[[ PROVIDED ENTRIES, beginning ]]
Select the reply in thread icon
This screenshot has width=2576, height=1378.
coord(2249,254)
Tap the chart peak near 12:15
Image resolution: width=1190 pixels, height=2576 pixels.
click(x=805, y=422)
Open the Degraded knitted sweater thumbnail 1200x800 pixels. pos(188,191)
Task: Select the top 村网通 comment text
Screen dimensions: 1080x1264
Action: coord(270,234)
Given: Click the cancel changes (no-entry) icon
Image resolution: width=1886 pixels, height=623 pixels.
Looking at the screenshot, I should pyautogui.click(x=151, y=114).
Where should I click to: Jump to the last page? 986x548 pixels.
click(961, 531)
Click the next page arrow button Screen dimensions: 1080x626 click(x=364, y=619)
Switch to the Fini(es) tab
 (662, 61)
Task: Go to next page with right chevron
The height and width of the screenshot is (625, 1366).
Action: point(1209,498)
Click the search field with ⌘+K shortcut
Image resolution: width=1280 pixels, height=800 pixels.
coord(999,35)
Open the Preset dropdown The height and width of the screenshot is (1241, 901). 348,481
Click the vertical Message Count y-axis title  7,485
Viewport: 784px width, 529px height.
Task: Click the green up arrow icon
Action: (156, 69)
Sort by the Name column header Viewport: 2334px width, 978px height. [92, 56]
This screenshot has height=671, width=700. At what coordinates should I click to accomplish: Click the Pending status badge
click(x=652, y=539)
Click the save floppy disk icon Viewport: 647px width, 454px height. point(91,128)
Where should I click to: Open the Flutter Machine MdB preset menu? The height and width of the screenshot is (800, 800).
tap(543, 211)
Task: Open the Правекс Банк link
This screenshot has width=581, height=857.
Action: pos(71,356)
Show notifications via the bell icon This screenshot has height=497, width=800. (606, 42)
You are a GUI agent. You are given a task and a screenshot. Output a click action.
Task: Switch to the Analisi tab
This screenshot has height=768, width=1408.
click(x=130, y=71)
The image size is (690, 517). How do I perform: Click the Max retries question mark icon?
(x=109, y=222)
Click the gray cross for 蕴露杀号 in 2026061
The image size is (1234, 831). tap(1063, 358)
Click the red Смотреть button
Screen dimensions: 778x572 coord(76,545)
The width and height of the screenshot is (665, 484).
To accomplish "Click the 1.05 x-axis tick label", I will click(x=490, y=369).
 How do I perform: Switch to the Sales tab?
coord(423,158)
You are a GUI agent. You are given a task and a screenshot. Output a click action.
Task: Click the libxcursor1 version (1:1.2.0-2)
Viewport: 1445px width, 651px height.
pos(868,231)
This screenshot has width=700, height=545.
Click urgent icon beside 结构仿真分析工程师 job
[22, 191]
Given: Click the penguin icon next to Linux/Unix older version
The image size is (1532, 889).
[[ PROVIDED ENTRIES, end ]]
DESCRIPTION OF THE TASK: Go to the line with "Click the next" in the entries above and repeat every line from there through the line with "Click the save", exactly and with no other text.

EXERCISE RESPONSE:
Click the next page arrow button Screen dimensions: 1080x626 click(x=364, y=619)
Switch to the Fini(es) tab
 (662, 61)
Task: Go to next page with right chevron
The height and width of the screenshot is (625, 1366).
Action: point(1209,498)
Click the search field with ⌘+K shortcut
Image resolution: width=1280 pixels, height=800 pixels.
coord(999,35)
Open the Preset dropdown The height and width of the screenshot is (1241, 901). 348,481
Click the vertical Message Count y-axis title  7,485
Viewport: 784px width, 529px height.
Task: Click the green up arrow icon
Action: (156, 69)
Sort by the Name column header Viewport: 2334px width, 978px height. [92, 56]
This screenshot has height=671, width=700. At what coordinates should I click to accomplish: Click the Pending status badge
click(x=652, y=539)
Click the save floppy disk icon Viewport: 647px width, 454px height. point(91,128)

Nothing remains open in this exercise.